■ **READING TEXT**
+ + + + +
What has led to this – why in 2017 has all this scandal, extortion, and sorrow come screaming to the front of cultural conversation? A prophet in a culture not totally unlike our own once spoke these very wise words:

“These people have planted the wind, and they will harvest the whirlwind,” (Hosea 8:7).

Translation – whatever you do, good or bad, will come back to you. The universe is set up to have moral consequences. As some have said “The truth will out.” Or, to quote Jesus, “All that is done in secret will eventually be brought in to the open, and everything done in darkness will be brought to light before all,” (Luke 8:17).

So with some ancient wisdom to illuminate our contemporary scandals, the answer should be rather simple. Our world is in sexual ruin and suffering preciously because we have been planting seeds of sin and rebellion for decades. Whether in the sexual revolution of the sixties or the advent of internet pornography in the nineties or modern sexual exploits on apps that masquerade as dating services, the scandals of this year are the culmination of the past 60. We have sown the wind – sexuality without boundaries, without the commitment of marriage, without the grace and structure of God’s design. Now, we harvest the whirlwind.
+ + + + +
■ **PROVIDED DATA**

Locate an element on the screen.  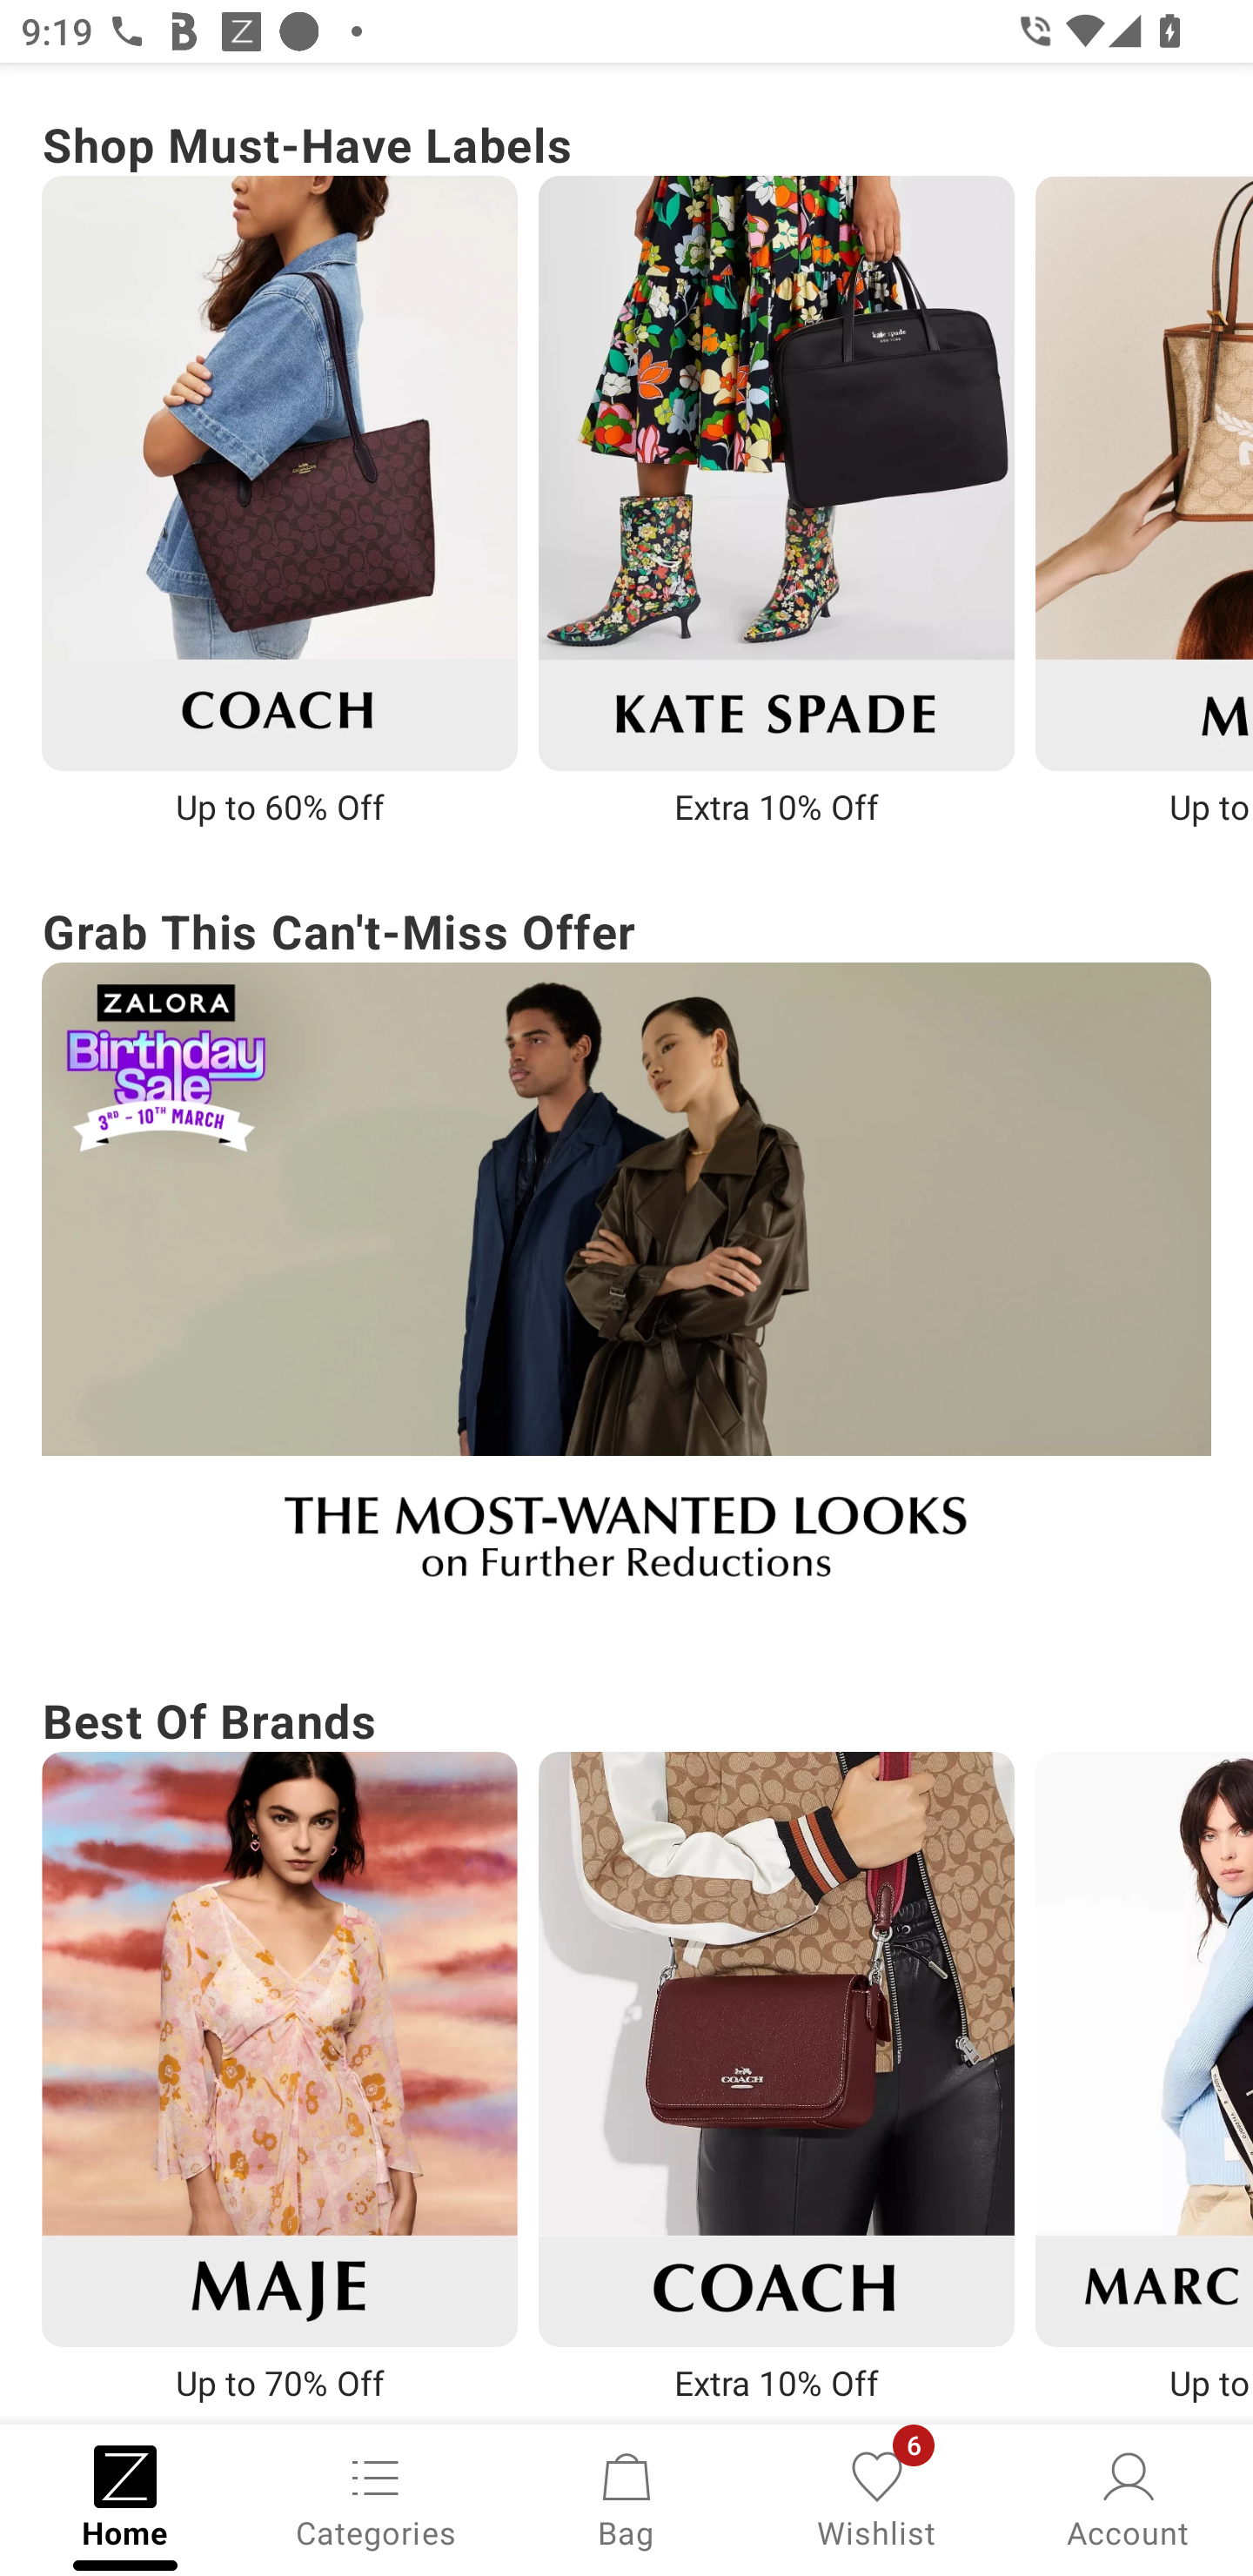
Wishlist, 6 new notifications Wishlist is located at coordinates (877, 2498).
+ + + + +
■ **EXERCISE TASK**
Retype the passage above about the 2017 scandals and reaping the whirlwind, word for word and in full.

■ **SOLUTION TO THIS PROBLEM**
What has led to this – why in 2017 has all this scandal, extortion, and sorrow come screaming to the front of cultural conversation? A prophet in a culture not totally unlike our own once spoke these very wise words:

“These people have planted the wind, and they will harvest the whirlwind,” (Hosea 8:7).

Translation – whatever you do, good or bad, will come back to you. The universe is set up to have moral consequences. As some have said “The truth will out.” Or, to quote Jesus, “All that is done in secret will eventually be brought in to the open, and everything done in darkness will be brought to light before all,” (Luke 8:17).

So with some ancient wisdom to illuminate our contemporary scandals, the answer should be rather simple. Our world is in sexual ruin and suffering preciously because we have been planting seeds of sin and rebellion for decades. Whether in the sexual revolution of the sixties or the advent of internet pornography in the nineties or modern sexual exploits on apps that masquerade as dating services, the scandals of this year are the culmination of the past 60. We have sown the wind – sexuality without boundaries, without the commitment of marriage, without the grace and structure of God’s design. Now, we harvest the whirlwind.